İran’ın müdahaleleri, yeni bir hadise değildir. Her şeyden önce devrimi ihraç etme politikası, diğer devletlerin içişlerine müdahale etme hakkının bir deklarasyonudur. Müdahalelerde yeni olan şey, müdahalelerin hacmini genişletme tehlikesini artırmak ve hedeflediği sahnelerde siyasi değişiklikler oluşturmaktır. Ayrıca yeni olan şey, oluşumlar arasındaki güç dengelerini altüst etmek ve demografik değişiklikler gibi derin değişimler meydana getirmeye çalışmaktır.

İran’ın müdahaleleri yeni bir şey değildir. İran’ın Yemen’deki apaçık rolünden sonra müdahaleler, daha tehlikeli bir hal aldı. Yeni olan şey, hedef devletlerin artık olayları olduğu gibi isimlendirmeyi geciktiremeyeceklerini hissetmeleri ve bu müdahaleleri Arap ve uluslararası güçlerle olan görüşmelerde sabit bir maddeye dönüştürmeleridir. Yine yeni olan şey, nükleer anlaşma ipeği üzerinde uyumayan bir Amerikan yönetiminin bulunmasıdır. Şu anki yönetim, “İran’ın müdahaleleri” maddesini bölgeyle, devletlerle ve krizlerle olan ilişkilerinin merkezine dâhil etti. İran’ın müdahalelerinde yeni olan şey, Tahran’ın yasalara ve uluslararası anlaşmalara yeniden saygı göstermek için nükleer anlaşmayı fırsat olarak değerlendirmemesidir. Bu kapsamda her şeyin tamamen zıt yönde cereyan ettiğini söylemek mümkündür.

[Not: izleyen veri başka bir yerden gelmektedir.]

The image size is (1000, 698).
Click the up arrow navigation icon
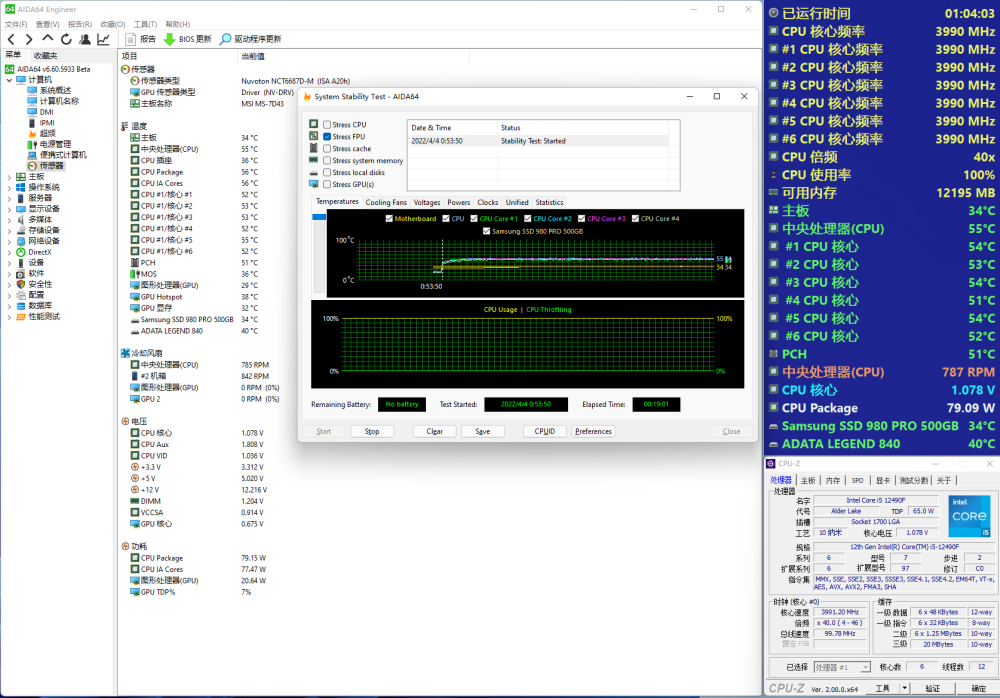(x=48, y=39)
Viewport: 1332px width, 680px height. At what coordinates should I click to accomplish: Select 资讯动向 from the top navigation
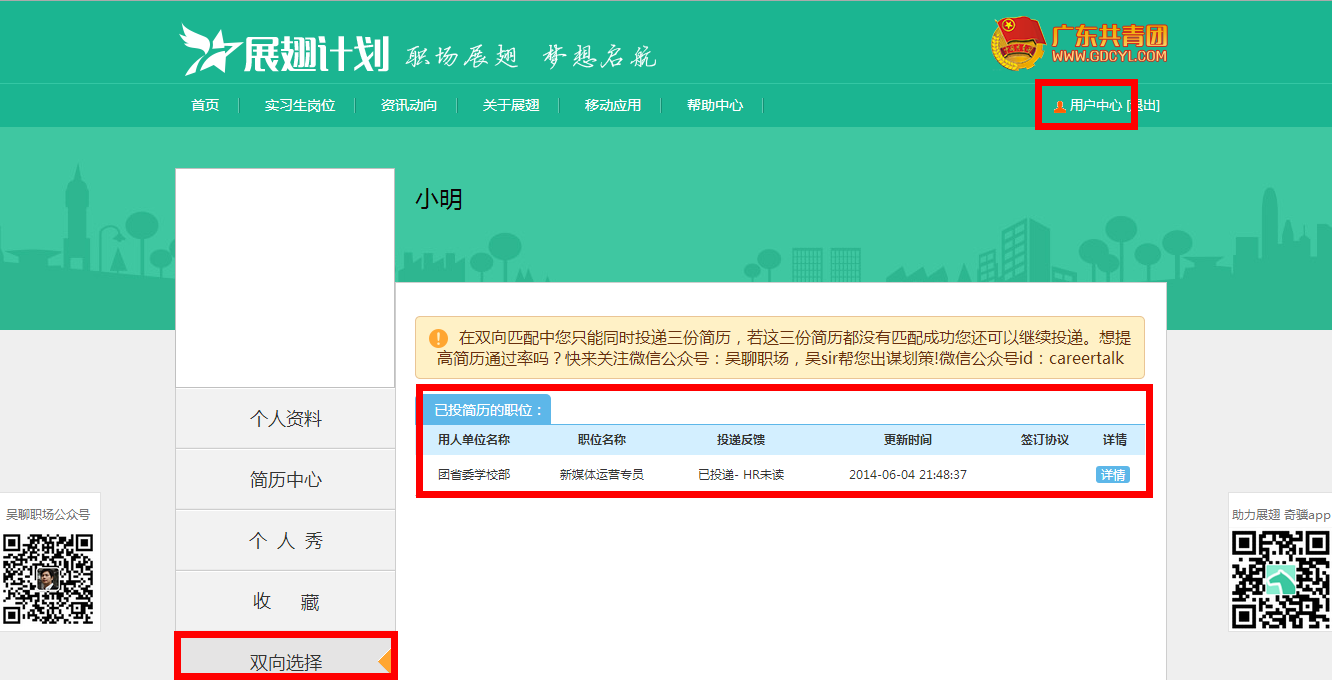(x=408, y=105)
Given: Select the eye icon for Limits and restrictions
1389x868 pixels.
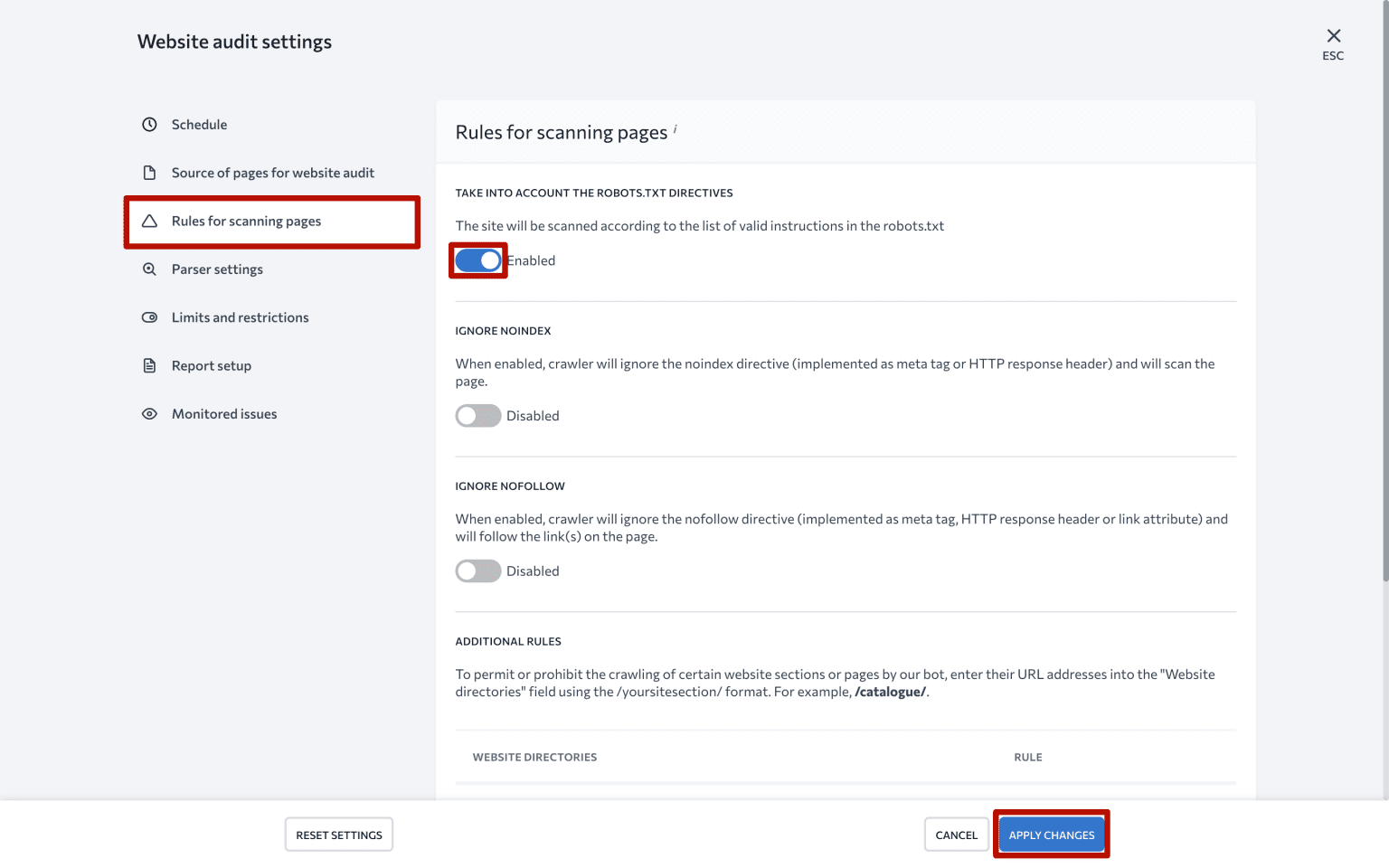Looking at the screenshot, I should 149,316.
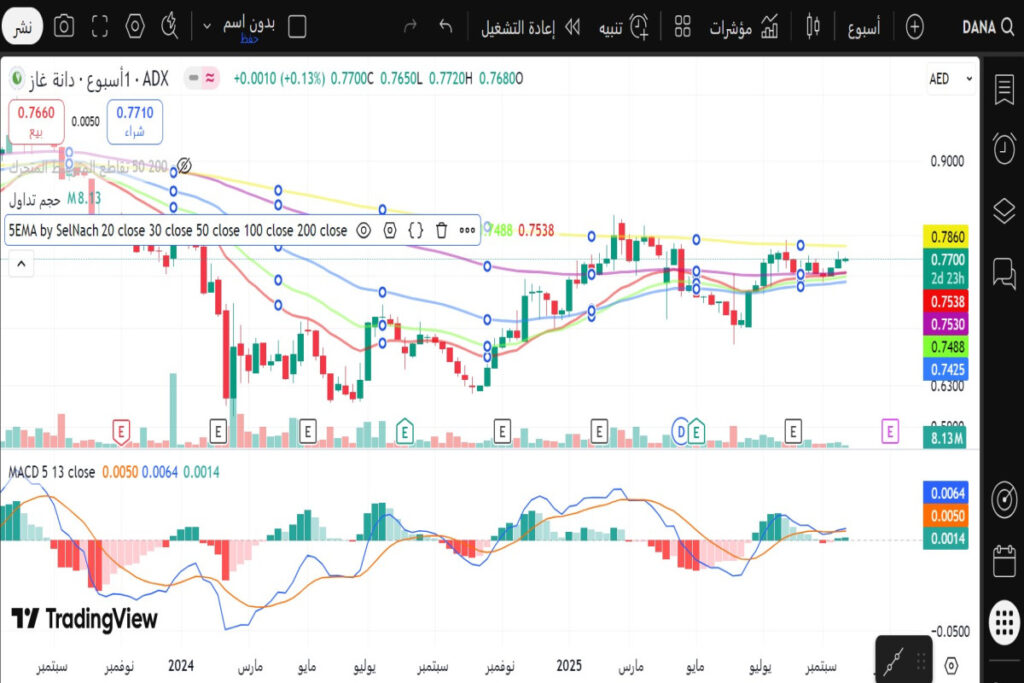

Anlaşma imzalandıktan sonra Tahran, bölgedeki müdahalelerin dozunu artırdı. Sanki Tahran, nükleer anlaşmayı büyük devrim projesine hizmet etmek için kullanılması ve değerlendirilmesi gereken bir fırsat olarak gördü. Bu şekilde benzersiz bir sahne ortaya çıktı. Haritaların dokunulmazlığını kaldırıldı, uluslararası kanunlar ihlal edildi ve müttefik milisler ihlal edilen haritalarda yaşayan halkın duygularını hesaba katmaksızın bir rejimi yıkıp diğerinin devrilmesini engelleyen küçük seyyar ordulara dönüştürüldü. Durum daha tehlikeli bir hale gelerek milislerin karadan uyguladığı ihlalleri tamamlayan füze milisleri tesis edildi.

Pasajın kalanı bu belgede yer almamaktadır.